A group of school superintendents in New York banded together in late February to form The Alliance to Save Public Education. They began with 30 superintendents from Nassau County, Suffolk County, Westchester County, and Monroe County, and their number has grown to nearly 100 superintendents (PS: they now have 102). They invite more superintendents from across the state to join them in signing their Declaration below. They welcome the signatures of school board presidents and leaders of parent associations as well.]

Please contact your Superintendent, Board President, or PTA President to sign:

Print it, then sign the printout with a dark flair-type pen in a blank spot

Scan & email it (or fax it) back to dgamberg@southoldufsd.com

You can download the letter to print here.

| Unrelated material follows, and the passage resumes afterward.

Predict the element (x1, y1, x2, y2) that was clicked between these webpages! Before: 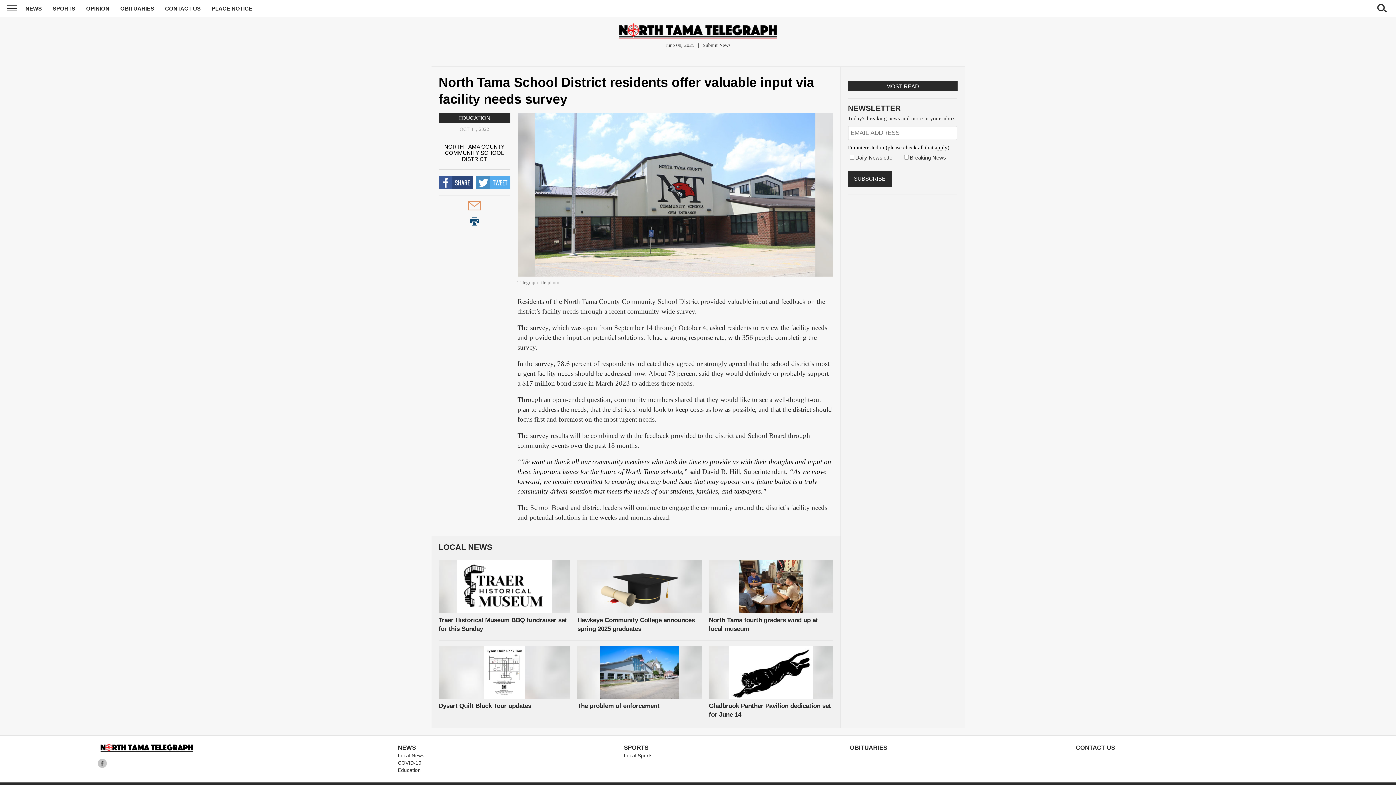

Here is the text of the letter:

March X, 2015

Dear Lawmaker:

Every day, nearly three million children and adolescents attend New York State’s public schools: upstate and downstate, rural, urban and suburban, small, medium and large. The variety is immense. It may be painfully true that 109,000 students attend failing schools in New York State, but it also means that between 2.8 and 2.9 million students are attending successful schools. Even in successful schools, we are familiar with a certain percentage of our children who fail. We are constantly looking for ways within those systems to discover new and better methods to teach those struggling students and eliminate failure from the landscape of our public schools. However, we must continue to support the segments of our systems that can create success. In fact, they should be celebrated and replicated where possible. The current effort at State reform, rather than focusing on our success and supporting what works effectively, appears to focus only on the State’s failures. Failures can never be ignored, and do in fact need to be fixed, but not at the expense of damaging what creates our successful schools.

The Governor’s agenda is connecting the politics of State aid to education policy … AT WHAT COST?

The Governor’s agenda is removing control of our schools from our local communities … AT WHAT COST?

At what cost do we over test our students? It must not be at the cost of our children, and our communities.

New York’s public schools include many that sustain student learning at high levels, and also some schools that fall below everyone’s expectations. We believe the best use of our resources allows schools that work to continue to do so, and, at the same time, to support schools that need help to engage their students at the level we expect for all children. In a state as varied as New York, a one-size-fits-all approach to school improvement is bound to damage schools that already engender students success, while dissipating the focused support that failing school require, to meet the needs of their students.

We urge the legislature to refrain from enacting the Governor’s proposals without a thoughtful debate.